The relation between the holder of a policy of life insurance issued on the mutual plan, which entitles him to share in the surplus of the company after payment of losses and expenses and the accumulation of the legal reserve, is not in a legal sense fiduciary, but contractual.
2. Same — Rights in Surplus Fund — Charter and Contract Construed.
By the charter of a life insurance company granted by the state of New York prior to the enactment of any statute fixing the amount of legal reserve required to be held by such companies, it was provided that, after the payment of dividends on the capital stock not to exceed a fixed per cent., “the earnings and receipts of said company over and above the dividends shall be accumulated.” It also provided, as did also its policy contracts, that when ascertained each policy holder should be credited with an equitable share of the surplus, according to such principles and methods as might be adopted by the company. Held, that such charter did not limit the accumulations of the company to the legal reserve, nor did it, or the policy contracts, require the distribution to policy holders of all of the net surplus above such reserve, but only of an equitable portion thereof, to be determined by the company according-to such methods and principles as it might adopt, which must be regarded prima facie as equitable.
3. Same — Right to Maintain Suit for Accounting.
Under such charter and contracts, as construed by the Court of Appeals of New .York, which construction is binding upon a federal court, a policy holder has no actual interest in the surplus of the company, until it has been apportioned, and there is no such trust relation between him and the company with respect thereto as will entitle him to maintain a suit in equity for an accounting or to control the discretion of the company in making an equitable apportionment.
4. Same.
A policy holder in a life insurance company, entitled by his contract to share in its surplus, but which company is controlled by its stockholders, cannot maintain a suit in equity against it for an accounting and the appointment of a receiver, based on the alleged mismanagement and misappropriation of its funds by its officers.
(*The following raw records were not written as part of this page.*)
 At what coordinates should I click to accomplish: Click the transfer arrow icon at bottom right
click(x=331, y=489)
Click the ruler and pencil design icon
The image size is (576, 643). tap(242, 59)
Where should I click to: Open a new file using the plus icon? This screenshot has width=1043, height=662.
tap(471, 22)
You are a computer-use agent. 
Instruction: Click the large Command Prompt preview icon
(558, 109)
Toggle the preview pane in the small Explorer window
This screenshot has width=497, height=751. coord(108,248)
5. Equity — Jurisdiction—Suit for Accounting.
The right to an accounting and discovery in equity is incidental to some other principal ground upon which the jurisdiction in equity is based, such as a trust relation between the parties, or the necessity of adjusting complicated accounts, and cannot rest alone on an alleged breach of contract by defendant
6. Insurínce — Suit for Receiver — New York Statute.
Laws N. Y. 1892, p. 1958, c. 690, § 56, which expressly prohibits the appointment of a receiver for, or the direction of an accounting by, an insurance company, unless the Attorney General makes the application or approves the same, is a part of the contract of every policy holder of a New York insurance company, although he may be a citizen of a foreign state; and he is bound thereby.
In Equity. On demurrer to bill.
Dos Passos Bros., Battle & Marshall, and Joseph Def. Junkin, for complainant.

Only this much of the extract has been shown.